START TEXT BLOCK

5 Tips An Event Hire Business Learned From Its Own Event - #1 of 2

June 30, 2021

You might think that an event hire business would have nothing new to learn from organising a personal milestone event but you'd be wrong!

The director of My Event Decor, I organised a birthday event for my husband in May.

In my two-part blog post, I'll detail what happened.

1. Organising the date
In early March, I began to organise the party. After the snap five-day February lockdown, Melbourne's Covid-19 figures improved and I felt more confident about us being able to proceed.

Despite my husband's birthday falling in April, I selected Saturday 8 May to avoid scheduling issues over school holidays and ANZAC Day and because it was a great date, astrologically, for guests to have a good time. This gave me eight weeks to plan.

2. Organising the venue
As everyone knows, Covid-19 has made it particularly challenging to organise venues with frequently changing rules regarding lockdown and social distancing.

We wanted to book a venue in Bayside where we and most of our friends live.

It had to include kitchen facilities for the caterers to heat and serve food. We wanted a venue which would let us use external catering. It needed a capacity of up to 100 guests. Preferably it needed to have level entry for easy access for our older guests and it needed to be on ground level and/or provide easy vehicle access for our suppliers.

This eliminated a local bar which had sufficient guest capacity but lacked kitchen facilities, and a local restaurant which had capacity to 80 people if booked as a cocktail party, but a steep staircase which could be a challenge for older guests and added to the difficulty, not to mention the cost, for event hire products brought in.

On 14 March, after shortlisting three local venues, I undertook a site visit with my husband to the oceanfront Hampton Life Saving Club which met these requirements.

END TEXT BLOCK
START RECORDS

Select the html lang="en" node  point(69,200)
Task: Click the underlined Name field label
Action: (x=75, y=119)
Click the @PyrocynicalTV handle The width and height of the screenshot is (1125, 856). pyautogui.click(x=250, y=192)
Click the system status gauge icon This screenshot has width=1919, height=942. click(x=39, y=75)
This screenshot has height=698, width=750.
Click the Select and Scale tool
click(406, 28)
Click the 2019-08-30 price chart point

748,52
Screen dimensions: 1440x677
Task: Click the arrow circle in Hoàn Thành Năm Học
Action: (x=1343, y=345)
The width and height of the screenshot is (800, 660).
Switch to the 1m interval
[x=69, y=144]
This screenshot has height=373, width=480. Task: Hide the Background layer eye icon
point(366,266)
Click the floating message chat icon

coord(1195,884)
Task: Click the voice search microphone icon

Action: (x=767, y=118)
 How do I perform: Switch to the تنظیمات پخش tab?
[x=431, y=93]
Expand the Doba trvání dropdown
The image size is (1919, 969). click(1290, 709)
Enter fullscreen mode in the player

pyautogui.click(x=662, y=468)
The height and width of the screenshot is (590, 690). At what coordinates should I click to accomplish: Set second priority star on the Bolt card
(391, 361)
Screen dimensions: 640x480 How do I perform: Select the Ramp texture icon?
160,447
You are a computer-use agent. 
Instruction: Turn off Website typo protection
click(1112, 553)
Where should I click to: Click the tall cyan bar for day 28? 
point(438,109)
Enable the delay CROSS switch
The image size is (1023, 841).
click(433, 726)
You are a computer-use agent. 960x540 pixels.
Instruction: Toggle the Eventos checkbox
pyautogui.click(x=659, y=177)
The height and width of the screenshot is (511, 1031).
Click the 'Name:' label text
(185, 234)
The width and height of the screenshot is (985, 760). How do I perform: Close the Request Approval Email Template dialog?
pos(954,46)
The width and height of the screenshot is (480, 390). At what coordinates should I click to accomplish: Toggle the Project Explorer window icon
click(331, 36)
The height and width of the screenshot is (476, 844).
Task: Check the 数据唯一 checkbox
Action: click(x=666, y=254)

END RECORDS

INSTRUCTIONS>
A. From the event-tips post, echo the passage starting with "2. Organising the" and going on through "our friends live.".
B. In the event-tips post, list each venue requirement given in the paragraph that begins "It had to include kitchen facilities".
Work only from the event-tips post, not from the data.

TASK-BY-TASK SOLUTIONS>
A.
2. Organising the venue
As everyone knows, Covid-19 has made it particularly challenging to organise venues with frequently changing rules regarding lockdown and social distancing.

We wanted to book a venue in Bayside where we and most of our friends live.

B.
- Kitchen facilities for the caterers to heat and serve food
- Permission to use external catering
- A capacity of up to 100 guests
- Level entry for easy access for older guests (preferred)
- Ground-level position and/or easy vehicle access for suppliers